Scan the records for the string "agent", then copy each line that has it.

──────── DATA SHOWN

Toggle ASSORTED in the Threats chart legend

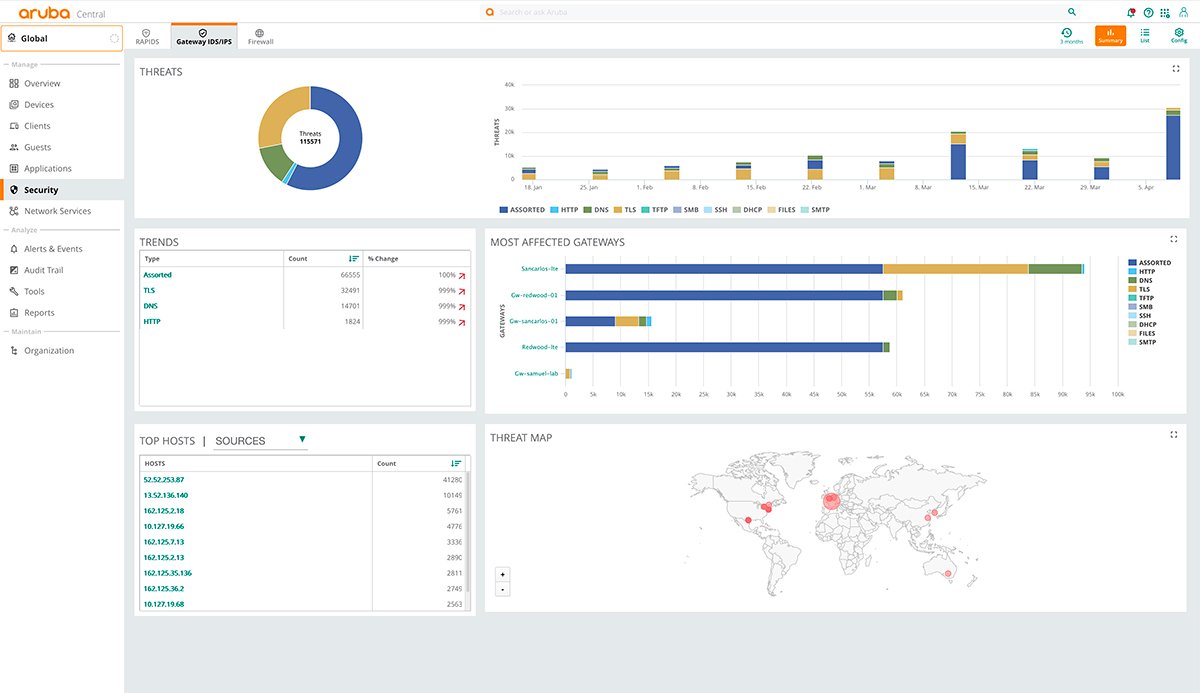(x=520, y=209)
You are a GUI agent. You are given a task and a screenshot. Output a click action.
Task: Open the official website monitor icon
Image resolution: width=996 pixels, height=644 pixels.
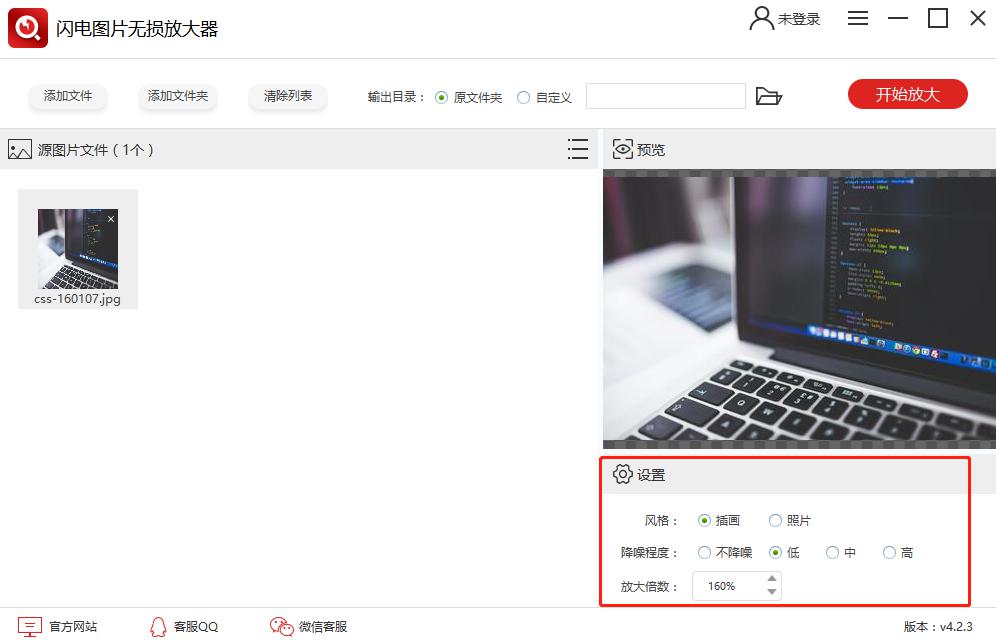click(30, 626)
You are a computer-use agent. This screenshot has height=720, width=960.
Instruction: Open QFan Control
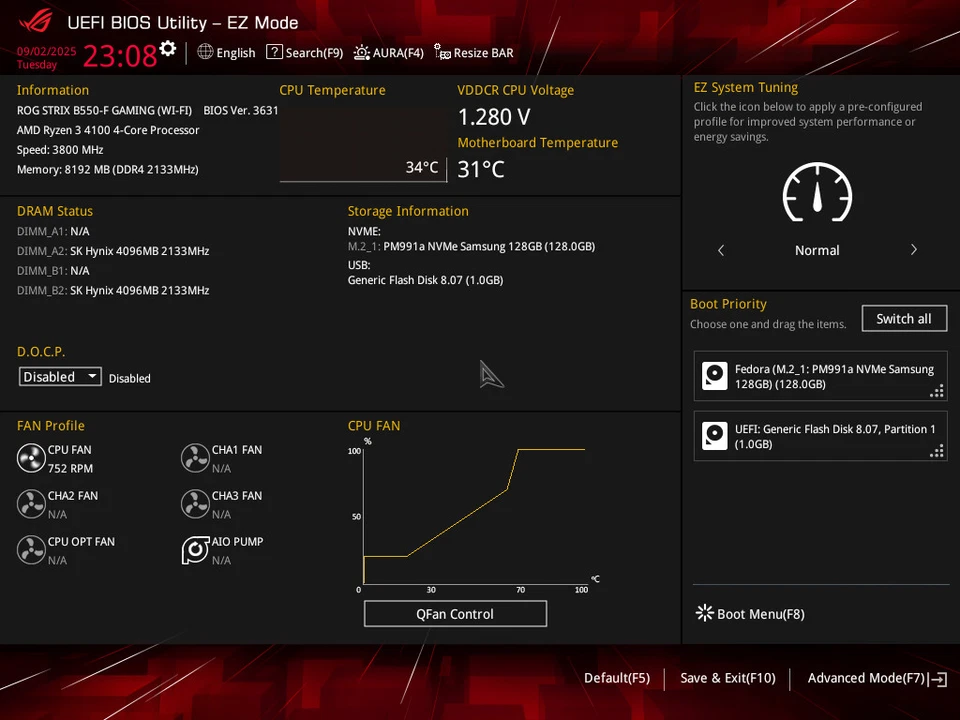coord(455,613)

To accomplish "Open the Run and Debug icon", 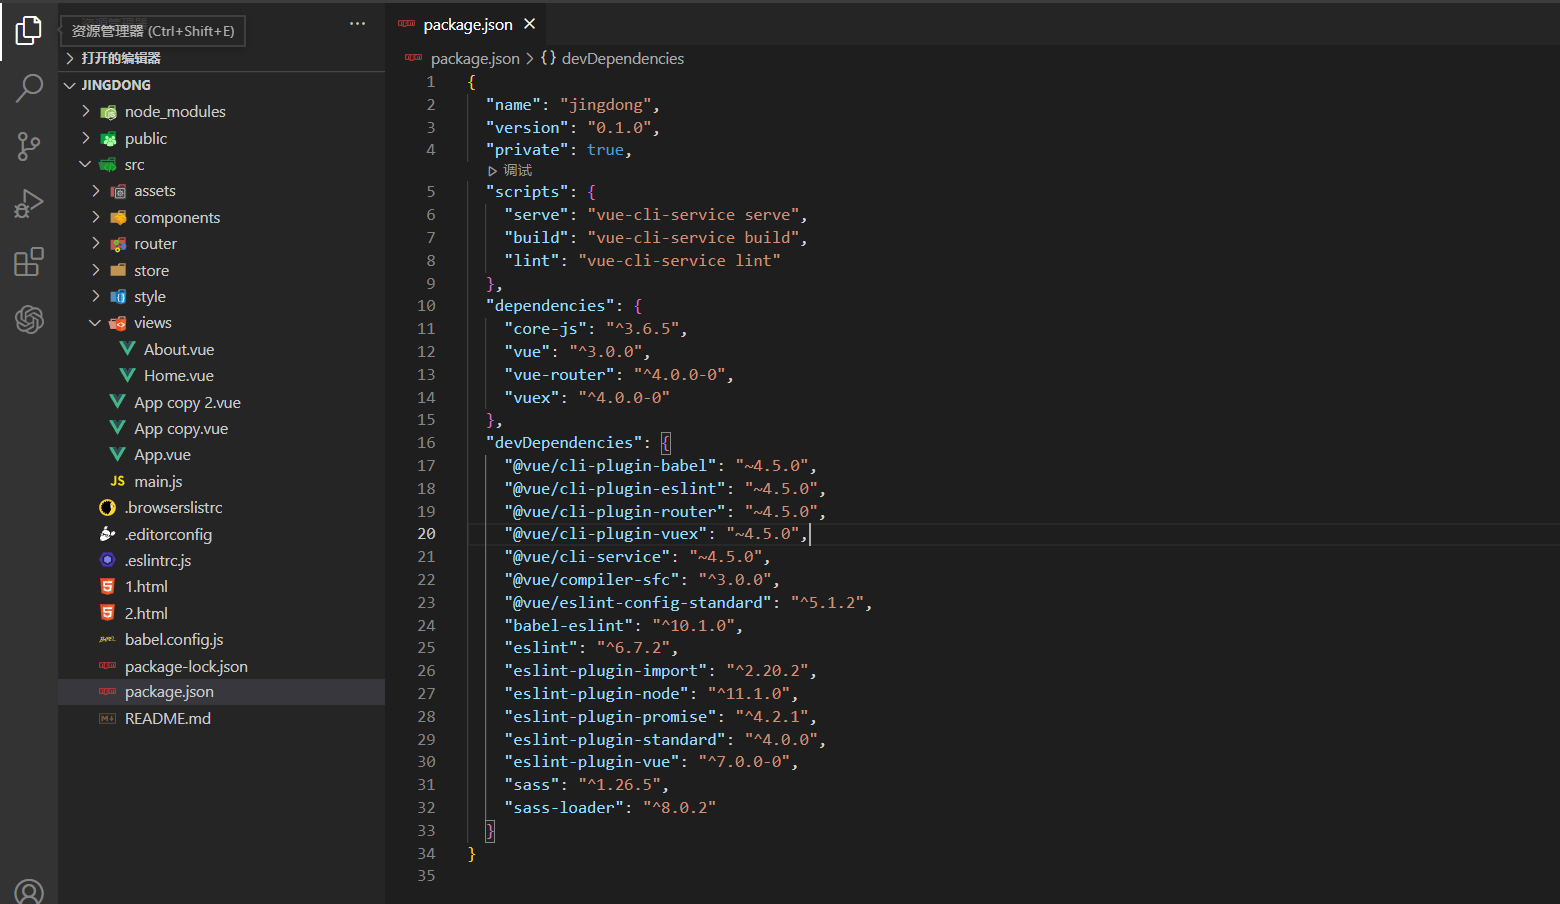I will click(29, 204).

────────────────

- RESULT OF THIS EXERCISE
You are a GUI agent. You are given a task and a screenshot. Output a click action.
You are a computer-use agent. This screenshot has height=720, width=960.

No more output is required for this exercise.